With eyes full and cheeks quivering, her little hands began to shake.
"I love you," said John, his words a lasso.
Not moving, Ariel said. "You're leaving."
"I'll be back--"
"I don't want you to go."
"There is a man that is going to help us. I need to go see him. He has a ship for us. A bigger ship."
"I don't care. I don't care. I don't care. You always leave. Always."
She turned and ran, his words echoing in the empty frame, "Ariel. Ariel."
"John," commed Kyra.
"What?"
"It's time."
25 comments:
What a nice surprise to come home to, :-), a new chapter.
The image looks wonderful beneath the title. Sometimes at Trebuchet, when the next follows the one before, and one is left in a permanent state of whiplash, they blend together like the colours of a rainbow, each lovely and part of a whole. Here it comes into full force, alone, with the words as a frame. Truly beautiful image.
So clearly this scene appears, of Ariel framed in the door, John gathering what he needs on auto-pilot and the moment when he realizes that she is there and what she must be thinking. In that moment, there is little choice, and one sympathizes with John knowing that he not only has to leave her at a time such as this, and that regardless of how he were to explain it to her, even if he had the time, she will not be able to understand. Her mother leaving her was not a choice made by Cait, just as simply John leaving her now is a choice made. All he can do is trust that when he returns, he will be able to give her what she needs from him. One comes out the end of this wanting desperately to embrace the both of them, or at least see them embrace each other. Beautifully written, delightful as always with the gleam of phrases such as cold as business on a Monday morning.
Quick version, may be back with more after a re-read after dinner. :-)
This chapter hits very close to home for me. Maybe too close.

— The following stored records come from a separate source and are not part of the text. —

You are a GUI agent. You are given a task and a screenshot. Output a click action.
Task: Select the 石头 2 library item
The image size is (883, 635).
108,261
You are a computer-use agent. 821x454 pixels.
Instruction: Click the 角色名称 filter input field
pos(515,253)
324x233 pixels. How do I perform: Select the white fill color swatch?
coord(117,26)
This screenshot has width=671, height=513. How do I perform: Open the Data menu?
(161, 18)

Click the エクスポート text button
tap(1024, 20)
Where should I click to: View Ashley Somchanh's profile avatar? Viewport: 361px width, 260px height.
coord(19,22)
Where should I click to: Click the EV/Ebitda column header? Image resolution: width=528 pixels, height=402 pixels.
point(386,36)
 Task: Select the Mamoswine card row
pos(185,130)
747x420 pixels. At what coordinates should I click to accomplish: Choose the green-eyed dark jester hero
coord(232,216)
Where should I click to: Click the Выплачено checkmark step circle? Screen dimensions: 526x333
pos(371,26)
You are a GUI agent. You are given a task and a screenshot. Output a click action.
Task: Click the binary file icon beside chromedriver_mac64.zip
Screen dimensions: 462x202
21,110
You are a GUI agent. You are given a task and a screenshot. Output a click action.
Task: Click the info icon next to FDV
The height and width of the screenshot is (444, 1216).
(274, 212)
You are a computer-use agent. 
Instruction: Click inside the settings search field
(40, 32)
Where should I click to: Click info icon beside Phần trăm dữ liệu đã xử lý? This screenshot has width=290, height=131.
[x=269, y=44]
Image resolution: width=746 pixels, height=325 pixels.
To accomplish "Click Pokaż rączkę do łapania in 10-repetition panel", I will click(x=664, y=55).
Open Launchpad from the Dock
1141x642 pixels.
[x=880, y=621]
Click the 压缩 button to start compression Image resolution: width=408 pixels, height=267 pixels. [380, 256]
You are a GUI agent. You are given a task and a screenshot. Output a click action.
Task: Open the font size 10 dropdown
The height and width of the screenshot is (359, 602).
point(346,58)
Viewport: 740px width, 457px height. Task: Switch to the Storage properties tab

One of your most poignant and memorable commentaries ties back to this chapter. Not easy for either of them.
True. Had forgot about that. Recording in a hotel room, alone, on the road.
I wish I could put my finger on it, Trée...what it is that's changed the flavor of your writing in the last..month? I'm sort of spaced on the time thing these days..BUT it seems in the recent past :)
(Pause: LOVE the art for this piece AND the new header art. Your creativity has taken on brand new dimensions and it's really wonderful to experience!)
There's something very mindful about your writing...the words are crocheted together in such an artistic way - like creating a storyfractal :) THe words play off of each other so beautifully.
And I was also captured by the sentence: "as cold as business on a Monday morning."
WOW Amazing!
Grace, I'm not sure I can define it either, but you have noticed a change. Not so much conscious as much as some internal need to express an image with words, to weave them such that someone might want to come back and read again. I used to have a lot of readers. Over time, almost all of them have drifted away. Somedays, I reflect and think of fading away also. But most days, I feel motivated to write something so good that people would want to come back, would want to visit for the writing, not so much for plot (I think any idiot can write plot and that plot is highly overrated) but to create a turn of phrase that sticks in ones mind, not just today, but tomorrow and the morrow after and ten years hence. I want to write such to make time stop, to suspend the worries of a reader, if just for the moment of reading. So, I write to be read aloud, where rhythm and diction and pace weave a mood in harmony with the words. I have a long way to go to be as good as I would like, to be as good as I think I can with more experience, more time, more love and more passion.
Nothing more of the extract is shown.